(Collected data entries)
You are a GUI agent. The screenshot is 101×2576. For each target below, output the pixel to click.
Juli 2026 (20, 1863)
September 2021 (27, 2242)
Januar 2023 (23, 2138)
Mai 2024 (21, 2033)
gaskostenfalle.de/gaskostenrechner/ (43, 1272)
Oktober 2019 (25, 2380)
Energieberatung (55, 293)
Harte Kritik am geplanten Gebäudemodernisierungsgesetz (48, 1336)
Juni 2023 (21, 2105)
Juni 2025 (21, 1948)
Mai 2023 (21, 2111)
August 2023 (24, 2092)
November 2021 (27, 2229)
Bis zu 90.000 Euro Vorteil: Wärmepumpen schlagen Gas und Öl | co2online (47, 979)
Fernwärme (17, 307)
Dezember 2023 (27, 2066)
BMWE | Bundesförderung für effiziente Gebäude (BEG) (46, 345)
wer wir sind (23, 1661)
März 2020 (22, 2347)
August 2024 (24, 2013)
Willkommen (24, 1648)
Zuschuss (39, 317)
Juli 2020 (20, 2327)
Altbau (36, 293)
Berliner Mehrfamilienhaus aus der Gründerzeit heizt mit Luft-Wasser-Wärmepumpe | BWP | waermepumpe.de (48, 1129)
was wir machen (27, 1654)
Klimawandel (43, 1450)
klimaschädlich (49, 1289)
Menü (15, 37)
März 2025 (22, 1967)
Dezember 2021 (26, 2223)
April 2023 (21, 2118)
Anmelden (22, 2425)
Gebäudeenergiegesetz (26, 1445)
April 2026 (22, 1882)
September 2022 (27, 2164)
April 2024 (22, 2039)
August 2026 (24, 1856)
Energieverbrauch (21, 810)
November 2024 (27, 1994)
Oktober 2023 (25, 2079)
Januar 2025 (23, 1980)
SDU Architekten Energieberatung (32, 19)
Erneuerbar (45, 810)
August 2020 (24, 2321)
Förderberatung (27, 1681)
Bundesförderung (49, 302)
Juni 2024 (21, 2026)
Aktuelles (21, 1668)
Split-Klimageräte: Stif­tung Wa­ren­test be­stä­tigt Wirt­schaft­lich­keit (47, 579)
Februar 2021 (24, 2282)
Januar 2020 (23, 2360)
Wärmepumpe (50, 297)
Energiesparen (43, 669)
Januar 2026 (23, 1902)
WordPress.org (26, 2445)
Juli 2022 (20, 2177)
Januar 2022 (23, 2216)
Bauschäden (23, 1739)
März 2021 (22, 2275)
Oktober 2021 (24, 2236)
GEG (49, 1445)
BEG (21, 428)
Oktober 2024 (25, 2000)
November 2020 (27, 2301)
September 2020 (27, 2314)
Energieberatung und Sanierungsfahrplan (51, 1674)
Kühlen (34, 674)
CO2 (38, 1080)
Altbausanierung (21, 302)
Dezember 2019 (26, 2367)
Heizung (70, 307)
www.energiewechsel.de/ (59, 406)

*What needs to be done*
Only one stretch of the records above is wanted: the lines between the one holding "Januar 2023 (23, 2138)" and the one holding "Dezember 2023 (27, 2066)", inclusive, reproduced exactly.

*Response to the task*
Januar 2023 (23, 2138)
Mai 2024 (21, 2033)
gaskostenfalle.de/gaskostenrechner/ (43, 1272)
Oktober 2019 (25, 2380)
Energieberatung (55, 293)
Harte Kritik am geplanten Gebäudemodernisierungsgesetz (48, 1336)
Juni 2023 (21, 2105)
Juni 2025 (21, 1948)
Mai 2023 (21, 2111)
August 2023 (24, 2092)
November 2021 (27, 2229)
Bis zu 90.000 Euro Vorteil: Wärmepumpen schlagen Gas und Öl | co2online (47, 979)
Fernwärme (17, 307)
Dezember 2023 (27, 2066)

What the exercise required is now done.